Without debate, Krejci is the Boston Bruins' top playmaker. He controls the pace of the offense, is defensively reliable, and draws defensive attention to allow for his linemates to be just a little more open. When Krejci is firing on all cylinders, the entire team feels it.
Krejci went on an absolute TEAR in October, which was as promising a start to the first season after missing the playoffs as one would hope. Krejci had the fire - 15 points in 10 games! Were we going to see the 'offensive captain' take the team on his back to ensure their return to the playoffs?
Unfortunately, October was the high point (for... well, points) of the season for Krejci. He had 9 points in each of November and December, and was injured short-term (that is, until the season ended when he needed surgery). He managed to maintain a -1 in each of these two months; he and his linemates 'leaned forward' on their opponents, which can still set the tone for the rest of the team even when the goals aren't going in. Lulls happen. Repeated or prolonged lulls are called 'off seasons'.

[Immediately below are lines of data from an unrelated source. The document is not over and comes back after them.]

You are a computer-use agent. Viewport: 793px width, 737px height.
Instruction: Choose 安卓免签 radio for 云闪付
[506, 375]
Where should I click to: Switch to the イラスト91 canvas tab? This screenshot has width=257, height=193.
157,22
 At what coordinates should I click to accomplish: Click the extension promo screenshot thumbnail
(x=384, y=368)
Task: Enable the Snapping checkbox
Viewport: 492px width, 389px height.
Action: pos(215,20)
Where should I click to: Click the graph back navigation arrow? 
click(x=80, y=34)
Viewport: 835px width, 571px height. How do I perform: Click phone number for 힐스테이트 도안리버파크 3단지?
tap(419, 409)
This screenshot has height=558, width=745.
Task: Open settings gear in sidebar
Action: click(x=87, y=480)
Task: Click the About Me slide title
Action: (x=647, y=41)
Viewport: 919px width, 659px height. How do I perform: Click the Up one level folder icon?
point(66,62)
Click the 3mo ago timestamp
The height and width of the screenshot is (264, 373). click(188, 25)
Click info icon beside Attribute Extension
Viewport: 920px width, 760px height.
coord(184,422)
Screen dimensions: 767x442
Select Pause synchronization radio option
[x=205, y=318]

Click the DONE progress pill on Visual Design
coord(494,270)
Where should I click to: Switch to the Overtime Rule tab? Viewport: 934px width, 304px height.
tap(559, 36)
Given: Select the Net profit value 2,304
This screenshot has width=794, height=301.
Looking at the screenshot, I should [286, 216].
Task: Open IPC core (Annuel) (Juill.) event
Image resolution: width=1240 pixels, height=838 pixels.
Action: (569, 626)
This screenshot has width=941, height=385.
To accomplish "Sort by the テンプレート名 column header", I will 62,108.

Now, let's back up a second. It was an 'off season' for the Bruins as a whole, and in no way does the blame lay entirely at Krejci's feet. Defensive failures have been detailed ad nauseam. It's also hard to call a 63-point season a lull or an 'off season' for Krejci; he's cracked 70 points just once in his career - so his point production was actually on par with a full season, in 10 fewer games. Plus, there were these SUPER nice goals - indicating Krejci's focus was as sharp as ever.
There's this nifty cut inside on Jakub Kindl of Detroit:
Focus? What focus? Krejci bangs in this rebound from about 3 1/2 feet up vs. Buffalo in December:
We know that we'll get this finesse from Krejci, no matter if he puts up 40 or 70 points. Where Krejci loses a grade this season wasn't necessarily in his point production - rather, it was his point suppression. Krejci's +/- was just +4, a far cry from his more defensively-sound seasons in 2009 (+37), 2011 (+23) and 2014 (+39). This is a product of a shallow team; Coach Julien didn't so much choose as he was forced to play his top two lines a little more than usual and it cost the Bruins in wear-and-tear to their injury-prone center. Krejci averaged over 20 minutes for the first time in his career, and if that's while playing through a nagging hip/groin issue, you can bet your arse that he was less effective defensively because of it.
Julien tried to win games with his top two lines, a system he is not accustomed to at all. By rolling four lines deep, the Bruins of the past were able to wear down opponents; unfortunately, Krejci bore a heavy load this season and it showed in his overall effectiveness on defense, even if he was able to maintain a level of offense to which Bruins fans are accustomed. He may not be a Selke nominee, but his defensive responsibility as a center needed a little more focus, especially when your bottom-six doesn't possess the puck well. Wishing you a speedy recovery from surgery, Sir David, and looking forward to more magic in '16-'17.